▶ [ROWS]
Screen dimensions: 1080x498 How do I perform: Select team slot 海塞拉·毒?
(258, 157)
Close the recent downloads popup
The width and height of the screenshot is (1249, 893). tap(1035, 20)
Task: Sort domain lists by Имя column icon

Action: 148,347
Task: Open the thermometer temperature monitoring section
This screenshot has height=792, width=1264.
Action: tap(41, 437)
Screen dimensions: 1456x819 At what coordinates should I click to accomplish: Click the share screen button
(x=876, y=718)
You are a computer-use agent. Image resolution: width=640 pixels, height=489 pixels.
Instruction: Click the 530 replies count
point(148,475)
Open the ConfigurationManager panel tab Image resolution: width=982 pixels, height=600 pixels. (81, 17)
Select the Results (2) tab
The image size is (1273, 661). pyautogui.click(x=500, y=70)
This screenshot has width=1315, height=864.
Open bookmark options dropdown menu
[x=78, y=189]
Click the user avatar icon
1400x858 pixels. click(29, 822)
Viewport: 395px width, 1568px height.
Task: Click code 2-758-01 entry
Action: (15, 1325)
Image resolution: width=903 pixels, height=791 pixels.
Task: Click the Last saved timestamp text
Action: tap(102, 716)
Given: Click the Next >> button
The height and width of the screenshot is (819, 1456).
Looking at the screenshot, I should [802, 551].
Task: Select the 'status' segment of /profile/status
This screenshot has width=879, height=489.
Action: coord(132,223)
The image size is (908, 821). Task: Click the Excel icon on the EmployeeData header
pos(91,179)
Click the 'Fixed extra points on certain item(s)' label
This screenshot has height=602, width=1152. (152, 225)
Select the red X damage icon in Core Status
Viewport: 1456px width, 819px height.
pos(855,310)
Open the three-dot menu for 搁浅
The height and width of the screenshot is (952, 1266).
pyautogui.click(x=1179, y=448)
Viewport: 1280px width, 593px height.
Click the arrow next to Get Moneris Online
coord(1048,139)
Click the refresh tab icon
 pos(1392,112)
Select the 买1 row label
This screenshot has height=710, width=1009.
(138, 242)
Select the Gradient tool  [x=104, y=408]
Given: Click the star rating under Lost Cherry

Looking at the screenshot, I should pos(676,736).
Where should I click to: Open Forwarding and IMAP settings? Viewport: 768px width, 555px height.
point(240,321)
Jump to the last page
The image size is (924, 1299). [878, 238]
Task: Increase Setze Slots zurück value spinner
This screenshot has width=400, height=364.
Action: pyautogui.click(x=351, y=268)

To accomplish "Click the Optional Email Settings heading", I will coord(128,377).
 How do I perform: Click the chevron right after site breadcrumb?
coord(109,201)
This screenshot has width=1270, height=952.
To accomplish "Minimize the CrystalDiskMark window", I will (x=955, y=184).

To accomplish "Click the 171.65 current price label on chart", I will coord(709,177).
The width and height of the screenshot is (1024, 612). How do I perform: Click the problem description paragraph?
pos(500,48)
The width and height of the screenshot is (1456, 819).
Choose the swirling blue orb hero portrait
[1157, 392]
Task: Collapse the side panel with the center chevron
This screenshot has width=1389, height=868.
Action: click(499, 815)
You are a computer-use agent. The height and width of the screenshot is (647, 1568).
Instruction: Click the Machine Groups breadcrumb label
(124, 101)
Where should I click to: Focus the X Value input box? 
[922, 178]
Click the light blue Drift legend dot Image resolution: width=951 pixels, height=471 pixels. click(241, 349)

▶ [PROBLEM TO WORK ON] Reproduce verbatim the rows from the line containing "Close the recent downloads popup" through the line containing "[x=78, y=189]", and output nothing else.

▶ [SOLUTION FOR THIS EXERCISE]
Close the recent downloads popup
The width and height of the screenshot is (1249, 893). tap(1035, 20)
Task: Sort domain lists by Имя column icon

Action: 148,347
Task: Open the thermometer temperature monitoring section
This screenshot has height=792, width=1264.
Action: tap(41, 437)
Screen dimensions: 1456x819 At what coordinates should I click to accomplish: Click the share screen button
(x=876, y=718)
You are a computer-use agent. Image resolution: width=640 pixels, height=489 pixels.
Instruction: Click the 530 replies count
point(148,475)
Open the ConfigurationManager panel tab Image resolution: width=982 pixels, height=600 pixels. (81, 17)
Select the Results (2) tab
The image size is (1273, 661). pyautogui.click(x=500, y=70)
This screenshot has width=1315, height=864.
Open bookmark options dropdown menu
[x=78, y=189]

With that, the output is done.